Problem to work on:
Using the entries that follow, write out the line containing "Open Language globe icon", the line containing "You are a computer-use agent. The", and every line between them, exactly and nothing else.

Exercise data:
=== Begin Enclosure ===
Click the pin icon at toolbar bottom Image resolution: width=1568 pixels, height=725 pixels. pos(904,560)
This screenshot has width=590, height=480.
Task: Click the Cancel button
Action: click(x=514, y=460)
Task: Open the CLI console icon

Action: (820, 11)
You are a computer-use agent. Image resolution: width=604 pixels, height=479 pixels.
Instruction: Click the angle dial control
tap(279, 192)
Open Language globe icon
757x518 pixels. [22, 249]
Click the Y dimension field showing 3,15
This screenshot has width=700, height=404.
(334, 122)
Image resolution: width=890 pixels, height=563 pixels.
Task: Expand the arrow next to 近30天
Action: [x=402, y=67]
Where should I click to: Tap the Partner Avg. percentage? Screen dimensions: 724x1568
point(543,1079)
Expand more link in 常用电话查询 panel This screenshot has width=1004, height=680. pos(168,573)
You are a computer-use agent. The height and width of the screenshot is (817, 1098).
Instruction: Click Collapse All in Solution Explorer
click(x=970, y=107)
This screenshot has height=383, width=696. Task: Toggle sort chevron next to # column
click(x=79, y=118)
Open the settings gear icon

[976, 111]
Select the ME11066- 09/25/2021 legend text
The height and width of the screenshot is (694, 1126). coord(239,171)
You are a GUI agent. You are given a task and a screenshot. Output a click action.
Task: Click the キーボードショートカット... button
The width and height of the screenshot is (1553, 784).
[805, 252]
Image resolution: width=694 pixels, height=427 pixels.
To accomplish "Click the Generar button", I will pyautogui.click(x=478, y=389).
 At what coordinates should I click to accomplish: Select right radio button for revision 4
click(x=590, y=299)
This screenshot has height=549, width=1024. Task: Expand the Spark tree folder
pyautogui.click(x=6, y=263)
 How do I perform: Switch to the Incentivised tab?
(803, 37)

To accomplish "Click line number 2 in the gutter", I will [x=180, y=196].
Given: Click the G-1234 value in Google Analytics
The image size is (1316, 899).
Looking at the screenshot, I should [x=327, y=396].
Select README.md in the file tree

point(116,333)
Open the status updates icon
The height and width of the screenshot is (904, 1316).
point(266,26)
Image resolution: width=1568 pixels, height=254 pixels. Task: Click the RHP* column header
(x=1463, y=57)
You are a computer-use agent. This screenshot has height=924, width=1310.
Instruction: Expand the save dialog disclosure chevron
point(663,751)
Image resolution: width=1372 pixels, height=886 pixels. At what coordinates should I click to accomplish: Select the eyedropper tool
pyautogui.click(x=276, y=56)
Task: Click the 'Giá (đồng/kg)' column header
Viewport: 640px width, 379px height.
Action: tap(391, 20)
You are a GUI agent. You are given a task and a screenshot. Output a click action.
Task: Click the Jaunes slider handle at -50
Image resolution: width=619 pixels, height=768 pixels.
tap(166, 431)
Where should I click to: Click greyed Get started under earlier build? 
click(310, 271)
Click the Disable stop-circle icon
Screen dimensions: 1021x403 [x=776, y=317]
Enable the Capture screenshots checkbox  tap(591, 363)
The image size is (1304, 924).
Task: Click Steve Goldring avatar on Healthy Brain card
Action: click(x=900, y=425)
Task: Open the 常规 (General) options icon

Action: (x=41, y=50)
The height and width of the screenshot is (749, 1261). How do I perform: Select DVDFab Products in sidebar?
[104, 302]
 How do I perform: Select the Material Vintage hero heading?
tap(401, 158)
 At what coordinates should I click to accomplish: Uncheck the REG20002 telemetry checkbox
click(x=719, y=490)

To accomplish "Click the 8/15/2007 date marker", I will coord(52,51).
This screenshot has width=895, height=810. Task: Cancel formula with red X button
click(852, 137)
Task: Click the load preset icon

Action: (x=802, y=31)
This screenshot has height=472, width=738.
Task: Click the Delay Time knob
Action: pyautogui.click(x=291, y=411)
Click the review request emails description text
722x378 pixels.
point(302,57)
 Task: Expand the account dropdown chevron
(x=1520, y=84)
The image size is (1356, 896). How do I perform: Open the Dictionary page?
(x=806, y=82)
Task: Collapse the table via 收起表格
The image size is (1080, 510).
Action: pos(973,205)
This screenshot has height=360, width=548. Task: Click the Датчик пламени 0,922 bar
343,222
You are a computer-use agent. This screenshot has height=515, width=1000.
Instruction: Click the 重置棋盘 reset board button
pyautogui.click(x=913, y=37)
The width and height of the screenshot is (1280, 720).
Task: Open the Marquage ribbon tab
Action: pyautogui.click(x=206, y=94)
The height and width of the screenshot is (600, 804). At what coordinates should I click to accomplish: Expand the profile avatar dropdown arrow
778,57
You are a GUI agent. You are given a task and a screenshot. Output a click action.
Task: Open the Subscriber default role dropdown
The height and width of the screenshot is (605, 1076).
=== End Enclosure ===
Finished exercise:
Open Language globe icon
757x518 pixels. [22, 249]
Click the Y dimension field showing 3,15
This screenshot has width=700, height=404.
(334, 122)
Image resolution: width=890 pixels, height=563 pixels.
Task: Expand the arrow next to 近30天
Action: [x=402, y=67]
Where should I click to: Tap the Partner Avg. percentage? Screen dimensions: 724x1568
point(543,1079)
Expand more link in 常用电话查询 panel This screenshot has width=1004, height=680. pos(168,573)
You are a computer-use agent. The height and width of the screenshot is (817, 1098).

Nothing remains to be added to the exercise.